[Description of the task]: The data below holds a line containing "Mark prelanding 840 Blog Terezy checkbox" and a line containing "521x720 pixels."; please quote exactly those two lines and every line between them, and nothing else.

# # # #

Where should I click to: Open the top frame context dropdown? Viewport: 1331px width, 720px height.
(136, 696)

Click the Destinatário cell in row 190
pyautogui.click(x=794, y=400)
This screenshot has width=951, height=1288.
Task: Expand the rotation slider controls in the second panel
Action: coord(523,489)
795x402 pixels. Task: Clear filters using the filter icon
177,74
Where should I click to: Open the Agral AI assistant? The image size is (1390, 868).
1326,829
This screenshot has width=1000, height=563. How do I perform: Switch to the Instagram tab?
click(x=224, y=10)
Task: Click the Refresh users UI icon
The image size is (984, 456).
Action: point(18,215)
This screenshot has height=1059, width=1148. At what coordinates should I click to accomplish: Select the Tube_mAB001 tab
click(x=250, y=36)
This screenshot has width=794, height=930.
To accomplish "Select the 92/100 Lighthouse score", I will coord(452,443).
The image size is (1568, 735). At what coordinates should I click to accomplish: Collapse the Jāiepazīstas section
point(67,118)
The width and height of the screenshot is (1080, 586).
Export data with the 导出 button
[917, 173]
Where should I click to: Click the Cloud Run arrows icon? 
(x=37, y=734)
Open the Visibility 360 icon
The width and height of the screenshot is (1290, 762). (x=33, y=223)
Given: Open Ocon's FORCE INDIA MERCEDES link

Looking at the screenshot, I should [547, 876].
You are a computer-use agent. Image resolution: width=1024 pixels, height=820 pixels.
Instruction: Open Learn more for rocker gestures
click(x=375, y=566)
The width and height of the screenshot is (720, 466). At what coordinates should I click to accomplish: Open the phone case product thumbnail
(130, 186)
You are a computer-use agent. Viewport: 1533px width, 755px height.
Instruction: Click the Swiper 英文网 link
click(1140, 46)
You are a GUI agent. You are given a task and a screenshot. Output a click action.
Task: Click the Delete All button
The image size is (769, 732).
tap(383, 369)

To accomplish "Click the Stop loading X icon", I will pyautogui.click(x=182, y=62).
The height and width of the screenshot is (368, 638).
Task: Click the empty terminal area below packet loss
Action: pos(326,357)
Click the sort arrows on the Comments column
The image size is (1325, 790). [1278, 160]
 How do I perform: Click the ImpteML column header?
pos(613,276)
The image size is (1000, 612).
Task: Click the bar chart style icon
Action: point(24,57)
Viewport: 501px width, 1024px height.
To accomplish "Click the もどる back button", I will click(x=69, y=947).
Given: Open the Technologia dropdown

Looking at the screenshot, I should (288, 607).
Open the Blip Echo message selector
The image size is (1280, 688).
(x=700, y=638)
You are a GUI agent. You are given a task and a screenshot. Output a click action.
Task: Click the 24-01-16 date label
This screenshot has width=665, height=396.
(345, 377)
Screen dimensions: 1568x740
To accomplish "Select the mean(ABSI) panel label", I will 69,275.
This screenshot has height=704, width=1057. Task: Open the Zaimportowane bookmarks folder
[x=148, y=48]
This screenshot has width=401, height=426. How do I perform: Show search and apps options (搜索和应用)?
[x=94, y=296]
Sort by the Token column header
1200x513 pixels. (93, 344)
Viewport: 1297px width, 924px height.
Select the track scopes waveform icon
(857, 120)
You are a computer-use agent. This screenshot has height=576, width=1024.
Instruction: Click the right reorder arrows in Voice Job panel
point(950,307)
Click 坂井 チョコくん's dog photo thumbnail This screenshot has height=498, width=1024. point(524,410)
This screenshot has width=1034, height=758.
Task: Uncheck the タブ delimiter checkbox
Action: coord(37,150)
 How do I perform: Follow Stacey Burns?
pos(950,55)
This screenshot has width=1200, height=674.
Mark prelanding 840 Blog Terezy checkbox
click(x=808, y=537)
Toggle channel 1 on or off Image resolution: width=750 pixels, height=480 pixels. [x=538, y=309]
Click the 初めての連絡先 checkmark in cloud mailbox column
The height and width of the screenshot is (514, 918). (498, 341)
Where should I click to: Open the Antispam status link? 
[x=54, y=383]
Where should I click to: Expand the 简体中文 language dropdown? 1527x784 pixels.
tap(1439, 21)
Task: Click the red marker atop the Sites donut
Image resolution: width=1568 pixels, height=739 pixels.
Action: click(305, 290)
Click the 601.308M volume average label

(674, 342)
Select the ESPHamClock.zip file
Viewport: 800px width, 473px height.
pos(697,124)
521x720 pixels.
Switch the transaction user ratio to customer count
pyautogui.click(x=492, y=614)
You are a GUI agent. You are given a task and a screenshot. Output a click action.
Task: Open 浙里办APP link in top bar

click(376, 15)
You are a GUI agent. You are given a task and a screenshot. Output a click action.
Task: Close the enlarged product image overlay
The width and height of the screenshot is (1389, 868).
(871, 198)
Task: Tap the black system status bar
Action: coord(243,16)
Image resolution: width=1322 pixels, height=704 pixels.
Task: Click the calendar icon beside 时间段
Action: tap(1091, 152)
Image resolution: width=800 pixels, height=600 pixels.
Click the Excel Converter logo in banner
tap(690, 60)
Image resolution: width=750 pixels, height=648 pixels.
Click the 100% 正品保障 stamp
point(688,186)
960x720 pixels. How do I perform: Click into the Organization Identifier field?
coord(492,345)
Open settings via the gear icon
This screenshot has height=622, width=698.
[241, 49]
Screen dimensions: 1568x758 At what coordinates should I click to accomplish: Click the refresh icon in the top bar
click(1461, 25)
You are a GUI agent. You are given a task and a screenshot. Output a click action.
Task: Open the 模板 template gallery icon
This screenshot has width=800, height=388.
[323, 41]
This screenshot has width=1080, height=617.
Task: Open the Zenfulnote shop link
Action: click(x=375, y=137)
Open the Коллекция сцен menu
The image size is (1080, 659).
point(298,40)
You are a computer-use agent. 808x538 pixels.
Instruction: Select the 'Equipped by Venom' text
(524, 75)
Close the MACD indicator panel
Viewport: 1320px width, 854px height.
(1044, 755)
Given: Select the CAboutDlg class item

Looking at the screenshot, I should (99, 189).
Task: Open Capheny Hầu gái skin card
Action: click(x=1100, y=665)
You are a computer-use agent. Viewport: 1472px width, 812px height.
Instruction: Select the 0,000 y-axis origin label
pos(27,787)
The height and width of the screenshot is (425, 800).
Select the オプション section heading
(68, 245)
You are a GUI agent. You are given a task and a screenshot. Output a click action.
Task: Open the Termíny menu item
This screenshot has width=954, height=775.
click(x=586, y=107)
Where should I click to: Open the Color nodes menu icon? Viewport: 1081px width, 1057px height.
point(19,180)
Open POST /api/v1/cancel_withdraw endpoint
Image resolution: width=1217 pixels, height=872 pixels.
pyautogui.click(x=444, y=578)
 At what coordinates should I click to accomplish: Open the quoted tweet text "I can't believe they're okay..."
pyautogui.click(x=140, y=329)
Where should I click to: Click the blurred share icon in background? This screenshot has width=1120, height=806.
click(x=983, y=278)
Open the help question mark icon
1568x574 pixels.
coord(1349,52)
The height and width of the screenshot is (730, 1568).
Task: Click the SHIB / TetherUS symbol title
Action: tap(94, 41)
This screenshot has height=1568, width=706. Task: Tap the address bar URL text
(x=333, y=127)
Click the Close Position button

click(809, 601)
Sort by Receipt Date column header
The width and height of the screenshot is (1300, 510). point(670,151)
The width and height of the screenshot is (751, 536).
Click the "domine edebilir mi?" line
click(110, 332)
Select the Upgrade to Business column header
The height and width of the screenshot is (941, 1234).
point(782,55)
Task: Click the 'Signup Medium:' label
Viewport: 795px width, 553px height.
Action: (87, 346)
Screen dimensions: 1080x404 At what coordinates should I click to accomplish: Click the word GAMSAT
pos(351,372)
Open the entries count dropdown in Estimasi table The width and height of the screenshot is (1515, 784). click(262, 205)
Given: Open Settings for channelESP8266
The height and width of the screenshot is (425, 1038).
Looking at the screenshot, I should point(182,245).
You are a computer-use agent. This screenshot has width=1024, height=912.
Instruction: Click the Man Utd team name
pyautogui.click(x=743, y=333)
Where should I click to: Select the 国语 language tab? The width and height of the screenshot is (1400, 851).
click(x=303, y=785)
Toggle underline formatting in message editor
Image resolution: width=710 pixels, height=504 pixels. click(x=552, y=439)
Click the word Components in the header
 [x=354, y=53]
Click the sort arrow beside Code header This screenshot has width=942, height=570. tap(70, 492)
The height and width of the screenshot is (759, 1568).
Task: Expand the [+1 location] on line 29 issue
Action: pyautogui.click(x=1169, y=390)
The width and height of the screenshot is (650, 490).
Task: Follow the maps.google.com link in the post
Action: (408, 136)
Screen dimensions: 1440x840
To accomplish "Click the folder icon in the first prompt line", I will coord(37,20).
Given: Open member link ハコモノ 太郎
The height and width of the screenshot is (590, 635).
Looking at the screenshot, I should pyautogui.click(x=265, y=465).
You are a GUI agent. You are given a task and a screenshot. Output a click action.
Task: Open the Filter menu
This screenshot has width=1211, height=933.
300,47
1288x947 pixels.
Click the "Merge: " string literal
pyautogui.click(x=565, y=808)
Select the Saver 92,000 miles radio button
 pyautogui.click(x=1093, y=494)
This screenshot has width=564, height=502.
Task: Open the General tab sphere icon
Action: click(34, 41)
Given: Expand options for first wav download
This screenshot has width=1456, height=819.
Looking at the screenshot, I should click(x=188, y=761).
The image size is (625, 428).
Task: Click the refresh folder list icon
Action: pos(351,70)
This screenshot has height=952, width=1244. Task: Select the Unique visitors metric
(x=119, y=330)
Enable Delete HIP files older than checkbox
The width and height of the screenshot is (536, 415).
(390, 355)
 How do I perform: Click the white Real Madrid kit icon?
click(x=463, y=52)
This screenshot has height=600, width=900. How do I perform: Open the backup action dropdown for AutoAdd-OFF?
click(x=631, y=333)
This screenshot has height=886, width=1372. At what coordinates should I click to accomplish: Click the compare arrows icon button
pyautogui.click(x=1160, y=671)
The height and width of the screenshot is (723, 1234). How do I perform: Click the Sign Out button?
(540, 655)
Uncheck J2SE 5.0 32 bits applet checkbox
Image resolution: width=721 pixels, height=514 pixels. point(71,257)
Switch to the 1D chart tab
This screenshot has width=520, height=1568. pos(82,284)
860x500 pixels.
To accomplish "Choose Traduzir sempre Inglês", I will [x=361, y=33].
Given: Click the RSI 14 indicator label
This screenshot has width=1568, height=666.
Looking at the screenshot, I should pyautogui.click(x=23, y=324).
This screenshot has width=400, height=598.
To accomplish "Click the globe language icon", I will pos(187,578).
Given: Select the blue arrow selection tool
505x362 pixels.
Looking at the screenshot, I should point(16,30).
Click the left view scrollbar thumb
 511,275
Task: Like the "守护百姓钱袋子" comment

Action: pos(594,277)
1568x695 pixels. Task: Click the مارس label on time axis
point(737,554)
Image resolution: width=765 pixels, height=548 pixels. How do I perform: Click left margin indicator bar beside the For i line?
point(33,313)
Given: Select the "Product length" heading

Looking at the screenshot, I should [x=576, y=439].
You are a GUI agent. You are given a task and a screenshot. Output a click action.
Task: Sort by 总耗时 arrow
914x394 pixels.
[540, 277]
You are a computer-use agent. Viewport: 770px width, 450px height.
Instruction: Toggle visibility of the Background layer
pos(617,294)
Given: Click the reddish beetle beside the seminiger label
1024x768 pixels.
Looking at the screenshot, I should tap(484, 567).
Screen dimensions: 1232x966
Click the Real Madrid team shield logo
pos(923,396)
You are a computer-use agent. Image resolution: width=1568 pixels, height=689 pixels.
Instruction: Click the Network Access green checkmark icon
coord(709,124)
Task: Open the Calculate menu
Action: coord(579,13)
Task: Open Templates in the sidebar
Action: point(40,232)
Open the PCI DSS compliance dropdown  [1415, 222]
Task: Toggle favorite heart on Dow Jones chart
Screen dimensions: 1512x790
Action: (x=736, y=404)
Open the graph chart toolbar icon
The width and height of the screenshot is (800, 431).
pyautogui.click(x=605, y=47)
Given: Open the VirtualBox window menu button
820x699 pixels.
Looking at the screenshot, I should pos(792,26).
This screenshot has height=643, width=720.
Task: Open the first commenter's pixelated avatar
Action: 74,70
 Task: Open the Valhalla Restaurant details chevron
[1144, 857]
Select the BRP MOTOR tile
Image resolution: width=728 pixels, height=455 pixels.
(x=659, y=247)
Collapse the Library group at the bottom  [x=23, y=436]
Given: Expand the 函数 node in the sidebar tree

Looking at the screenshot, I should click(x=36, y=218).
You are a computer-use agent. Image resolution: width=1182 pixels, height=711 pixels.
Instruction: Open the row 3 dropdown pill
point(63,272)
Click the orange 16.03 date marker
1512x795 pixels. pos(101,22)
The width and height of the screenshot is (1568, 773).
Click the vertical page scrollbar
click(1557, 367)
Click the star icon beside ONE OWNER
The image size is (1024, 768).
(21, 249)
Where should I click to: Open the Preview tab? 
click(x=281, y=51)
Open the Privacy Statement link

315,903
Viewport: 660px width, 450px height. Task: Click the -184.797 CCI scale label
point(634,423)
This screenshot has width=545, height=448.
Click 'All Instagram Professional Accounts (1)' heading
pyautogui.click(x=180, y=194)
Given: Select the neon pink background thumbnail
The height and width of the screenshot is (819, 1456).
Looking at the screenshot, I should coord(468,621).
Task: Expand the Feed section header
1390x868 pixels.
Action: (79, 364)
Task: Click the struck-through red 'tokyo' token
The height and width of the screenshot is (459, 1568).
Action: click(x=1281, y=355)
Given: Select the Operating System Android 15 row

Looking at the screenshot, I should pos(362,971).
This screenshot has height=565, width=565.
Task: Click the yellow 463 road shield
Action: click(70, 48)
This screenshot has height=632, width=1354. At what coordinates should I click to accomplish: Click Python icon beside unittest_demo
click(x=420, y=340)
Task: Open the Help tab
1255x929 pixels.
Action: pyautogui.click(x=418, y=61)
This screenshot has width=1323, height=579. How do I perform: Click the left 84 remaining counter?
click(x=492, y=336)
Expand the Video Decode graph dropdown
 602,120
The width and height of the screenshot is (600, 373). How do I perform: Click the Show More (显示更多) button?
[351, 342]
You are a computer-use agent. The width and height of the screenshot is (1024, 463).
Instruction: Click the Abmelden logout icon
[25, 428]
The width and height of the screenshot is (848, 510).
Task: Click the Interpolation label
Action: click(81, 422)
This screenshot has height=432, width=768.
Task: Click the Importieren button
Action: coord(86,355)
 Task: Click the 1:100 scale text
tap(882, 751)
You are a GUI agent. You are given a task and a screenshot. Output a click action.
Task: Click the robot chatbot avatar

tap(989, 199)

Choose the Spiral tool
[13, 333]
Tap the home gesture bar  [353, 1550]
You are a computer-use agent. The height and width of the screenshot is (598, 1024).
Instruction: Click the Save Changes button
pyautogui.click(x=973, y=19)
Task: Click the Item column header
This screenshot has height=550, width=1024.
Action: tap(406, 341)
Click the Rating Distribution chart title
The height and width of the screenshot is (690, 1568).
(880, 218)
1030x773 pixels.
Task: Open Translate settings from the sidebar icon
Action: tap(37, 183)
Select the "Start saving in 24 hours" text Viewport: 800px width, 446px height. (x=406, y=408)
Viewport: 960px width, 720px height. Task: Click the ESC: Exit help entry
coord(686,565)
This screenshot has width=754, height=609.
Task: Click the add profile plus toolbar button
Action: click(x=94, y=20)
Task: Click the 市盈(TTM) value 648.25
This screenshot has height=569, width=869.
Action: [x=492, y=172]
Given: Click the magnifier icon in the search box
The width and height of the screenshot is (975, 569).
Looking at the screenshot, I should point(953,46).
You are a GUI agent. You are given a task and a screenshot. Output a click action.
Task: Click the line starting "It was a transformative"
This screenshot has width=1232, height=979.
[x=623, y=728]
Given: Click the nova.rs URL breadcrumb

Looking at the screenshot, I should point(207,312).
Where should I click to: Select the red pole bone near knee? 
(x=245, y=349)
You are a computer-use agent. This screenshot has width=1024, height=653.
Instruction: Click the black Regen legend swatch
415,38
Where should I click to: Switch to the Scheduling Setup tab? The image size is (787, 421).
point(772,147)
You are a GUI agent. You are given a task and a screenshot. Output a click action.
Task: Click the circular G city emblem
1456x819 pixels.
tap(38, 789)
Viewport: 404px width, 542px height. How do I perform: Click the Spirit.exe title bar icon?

# # # #

[Task answer]:
Mark prelanding 840 Blog Terezy checkbox
click(x=808, y=537)
Toggle channel 1 on or off Image resolution: width=750 pixels, height=480 pixels. [x=538, y=309]
Click the 初めての連絡先 checkmark in cloud mailbox column
The height and width of the screenshot is (514, 918). (498, 341)
Where should I click to: Open the Antispam status link? 
[x=54, y=383]
Where should I click to: Expand the 简体中文 language dropdown? 1527x784 pixels.
tap(1439, 21)
Task: Click the red marker atop the Sites donut
Image resolution: width=1568 pixels, height=739 pixels.
Action: click(305, 290)
Click the 601.308M volume average label

(674, 342)
Select the ESPHamClock.zip file
Viewport: 800px width, 473px height.
pos(697,124)
521x720 pixels.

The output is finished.